Author | : Jane M. Rausch |
Publisher | : University Press of Florida |
Total Pages | : 199 |
Release | : 2013-09-03 |
Genre | : History |
ISBN | : 0813048443 |
Download Territorial Rule in Colombia and the Transformation of the Llanos Orientales Book in PDF, ePub and Kindle
Until the 1980s, Colombia's Llanos Orientales was a frontier, a vast tropical grassland plain east of the Andes. Populated mainly by indigenous people, it was considered "primitive" by much of the rest of Colombia. All of that changed when exploitable petroleum deposits were discovered, and the Llanos was transformed into the fastest growing region in the country. Rausch surveys sixty years of the area's history, from La Violencia—the civil war that rocked the country from 1948 to 1958—and the presidency of Rojas Pinilla, who helped pacify the Llanos in the late 1950s, to the National Front agreement between the Conservative and Liberal parties during the 1960s, its aftermath, and the rapid changes during the last half of the twentieth century. Using archival research and her own first-hand experiences, Jane Rausch examines the Colombian government's Llanos policies and the political, economic, and social changes they have brought about. This book brings to a strong conclusion Rausch's large-scale historical survey of a region: one sharing much in common with other South American frontiers and critical to Colombia's present and future.

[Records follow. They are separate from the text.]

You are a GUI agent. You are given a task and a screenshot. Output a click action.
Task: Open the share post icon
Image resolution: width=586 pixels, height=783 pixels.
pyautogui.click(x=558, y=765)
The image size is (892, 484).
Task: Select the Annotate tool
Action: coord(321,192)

Author | : James J. Brittain |
Publisher | : Pluto Press (UK) |
Total Pages | : 360 |
Release | : 2010-01-15 |
Genre | : Political Science |
ISBN | : |
Download Revolutionary Social Change in Colombia Book in PDF, ePub and Kindle
An insider's account of Colombia's guerrilla war
Author | : Christopher Courtheyn |
Publisher | : University of Pittsburgh Press |
Total Pages | : 276 |
Release | : 2022-03-29 |
Genre | : History |
ISBN | : 082298878X |
Download Community of Peace Book in PDF, ePub and Kindle
Achieving peace is often thought about in terms of military operations or state negotiations. Yet it also happens at the grassroots level, where communities envision and create peace on their own. The San José de Apartadó Peace Community of small-scale farmers has not waited for a top-down peace treaty. Instead, they have actively resisted forced displacement and co-optation by guerrillas, army soldiers, and paramilitaries for two decades in Colombia’s war-torn Urabá region. Based on ethnographic action research over a twelve-year period, Christopher Courtheyn illuminates the community’s understandings of peace and territorial practices against ongoing assassinations and displacement. San José’s peace through autonomy reflects an alternative to traditional modes of politics practiced through electoral representation and armed struggle. Courtheyn explores the meaning of peace and territory, while also interrogating the role of race in Colombia’s war and the relationship between memory and peace. Amid the widespread violence of today’s global crisis, Community of Peace illustrates San José’s rupture from the logics of colonialism and capitalism through the construction of political solidarity and communal peace.